Each time Mary’s Person row is logically updated, thus requiring a new row with a new PK, so we must logically update the dependent row(s) in the PersonAddresses (and all other related tables with a new row that references the new PK in the Persons table). This also applies to every other table in our database that relate to Persons. Fortunately, we can trace the history of Mary’s addresses using the Persons table.

In more general terms, the point to realize here is that every time a Type 2 update occurs in our parent table (Persons, in this case), a corresponding Type 2 update must occur in every related table. How complex these operations will be clearly depends on the particular database and its requirements. Again, there is no hard-and-fast rule to decide this.

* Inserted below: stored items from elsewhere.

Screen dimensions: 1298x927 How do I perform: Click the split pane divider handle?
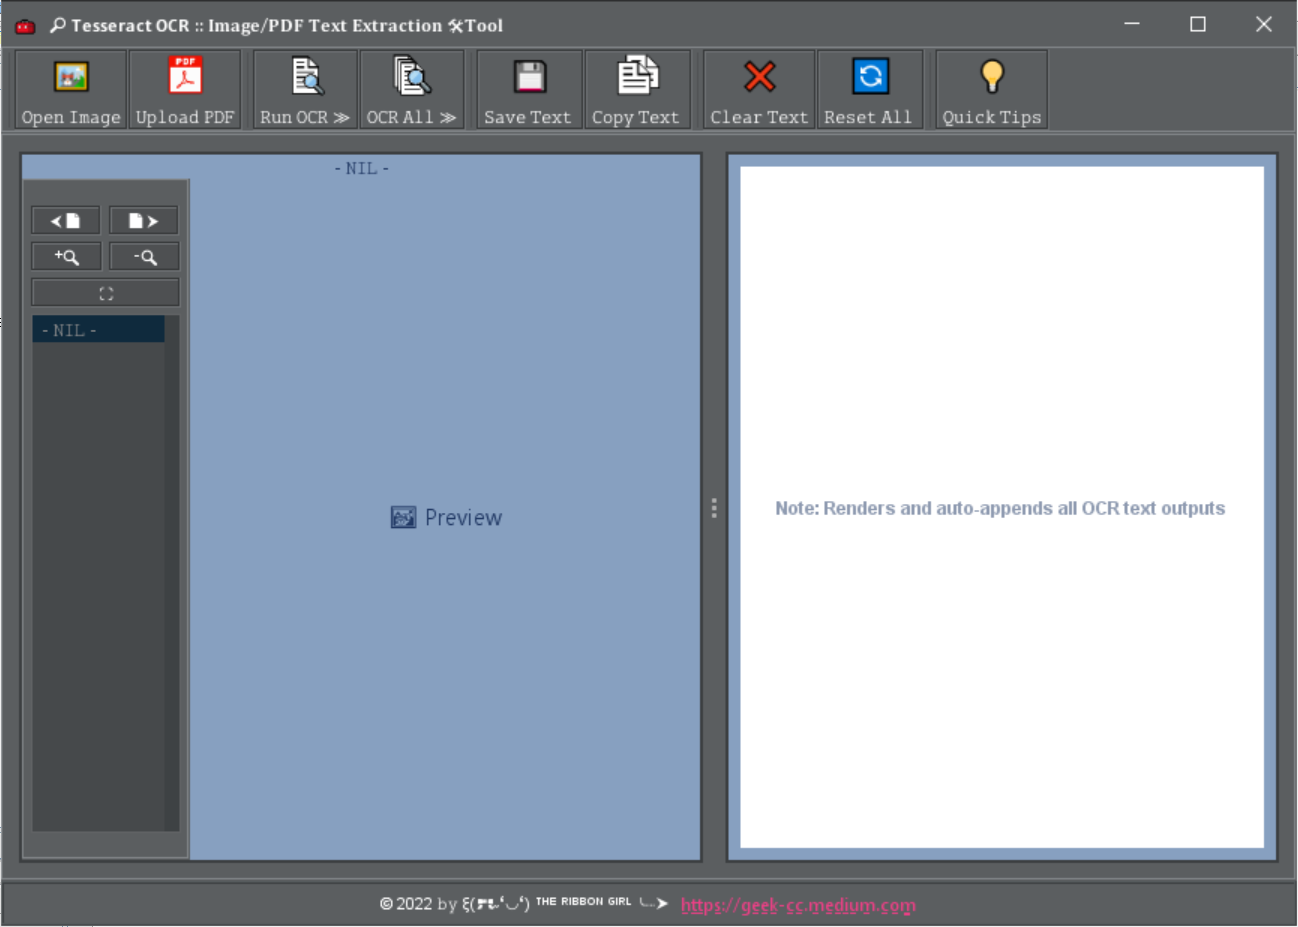[714, 508]
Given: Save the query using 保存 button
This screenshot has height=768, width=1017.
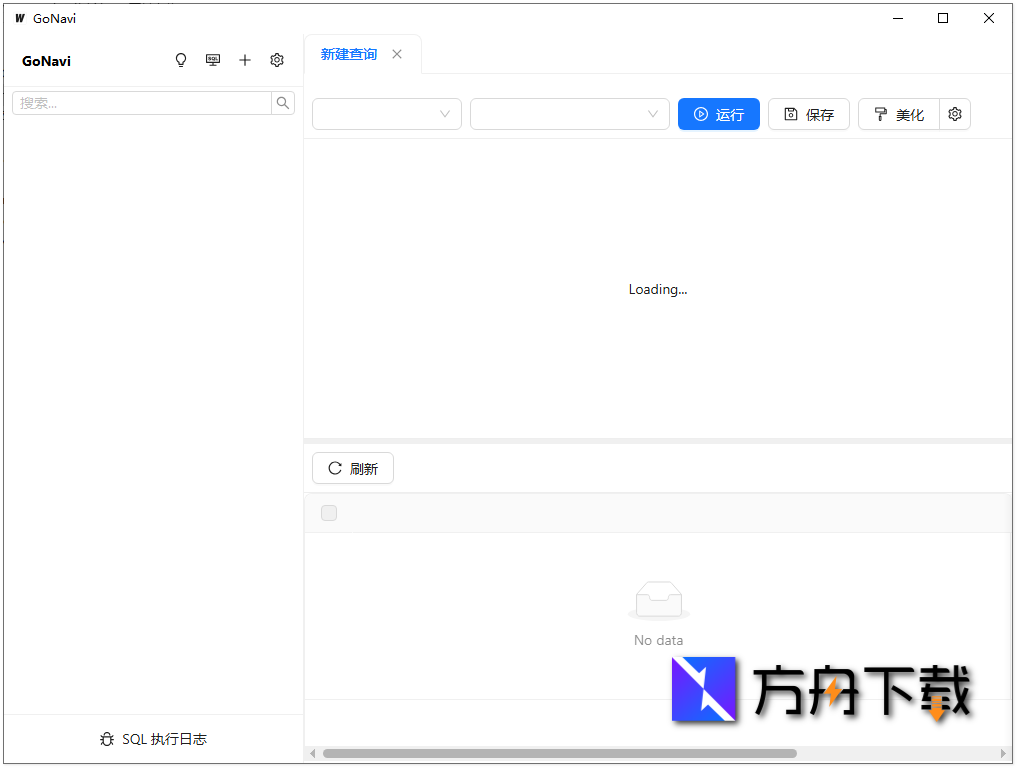Looking at the screenshot, I should tap(808, 114).
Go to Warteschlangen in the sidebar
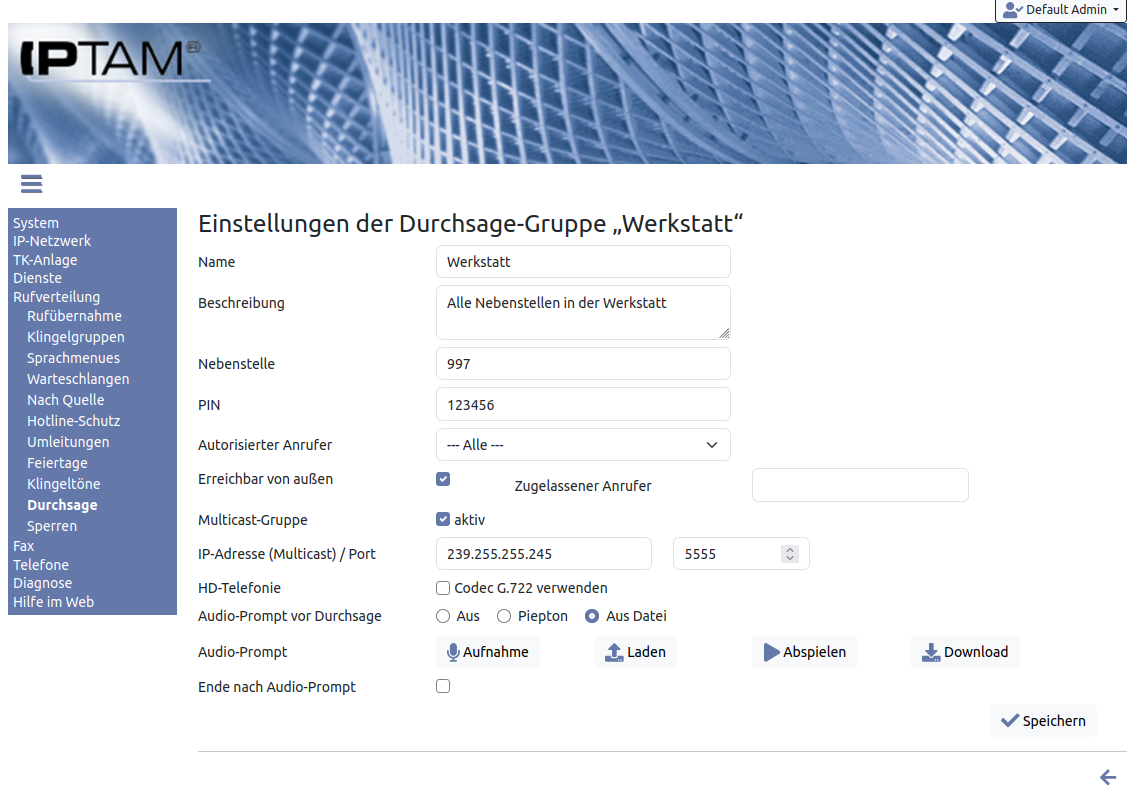The width and height of the screenshot is (1140, 799). (78, 379)
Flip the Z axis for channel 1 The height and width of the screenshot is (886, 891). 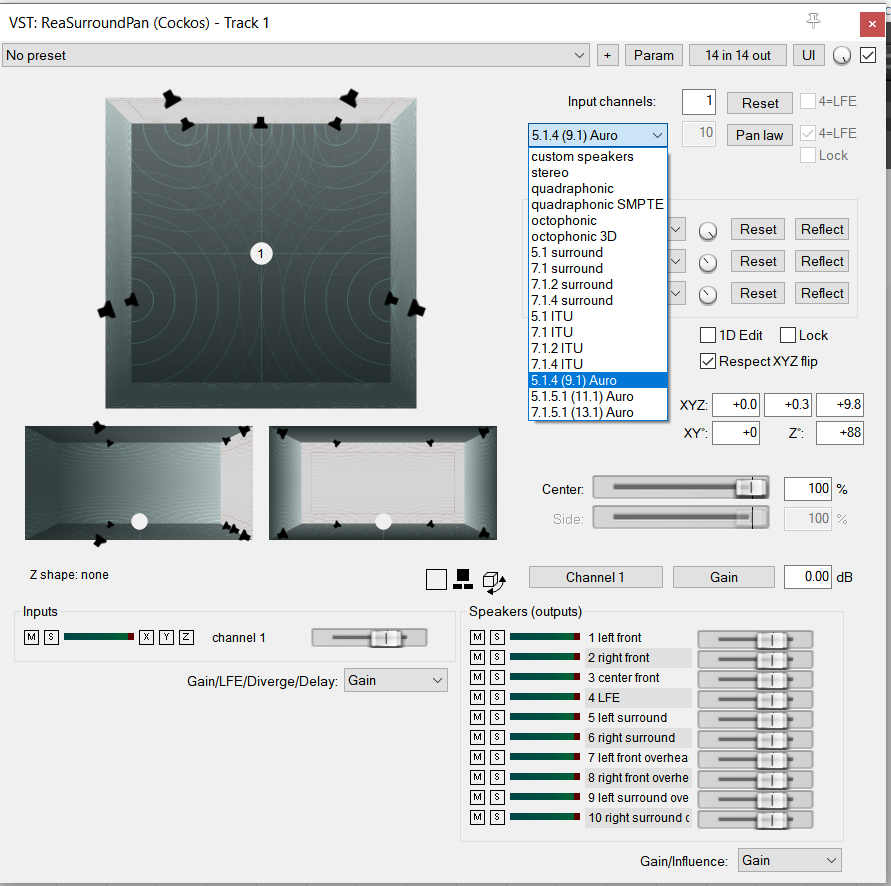186,637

Dealing with cascading deletes
A logical delete is represented in PTA as a row containing a not-null DateEnd and a null DateReplaced. Suppose we have a table called Employees. As we know, employees come and go. At the same time, their IDs are probably FKs into one or more tables. For example, we might track SalesOrders by EmployeeID, so that we can pay commissions. A given employee departs the organization. That certainly does not mean that we can delete the row. So we logically delete the row in the Employees table, giving it a DateEnd that will exclude this employee from any lists or reports whose PTA date is greater than said date – and thus preserving the accuracy of lists and reports whose PTA date is prior to the employee’s departure.

On the other hand, suppose that our firm sells products from several vendors, one of whom goes out of business. We logically delete the vendor as described above, and perhaps we logically delete all the products we previously purchased from said vendor.

NOTE:
There is a tiny glitch here, beyond the scope of this article, but I mention it because you may have to consider what to do in this event. Suppose that you still have several units on hand that were purchased from this vendor. You may want to postpone those related deletes until the inventory has been sold. That may require code to logically delete those rows whose QuantityOnHand is zero, and later on to revisit the Products table occasionally until all this vendor’s products have been sold. Then you can safely logically delete those Products rows.

Summary
The first time you confront the challenge of implementing Point in Time Architecture, the experience can be quite daunting. But it is not rocket science. I hope that this article has illuminated the steps required to accomplish PTA. As pointed out above, some applications may require the extra step of tracking the history of individual objects (such as Persons), while others may not need this. PTA is a general concept. Domain-specific implementations will necessarily vary in the details. This article, I hope, will serve as a practical guideline. I emphasize that there are rarely hard-and-fast rules for implementing PTA. Different applications demand different rules, and some of those rules will only be discovered through careful interrogation of the stakeholders. You can do it!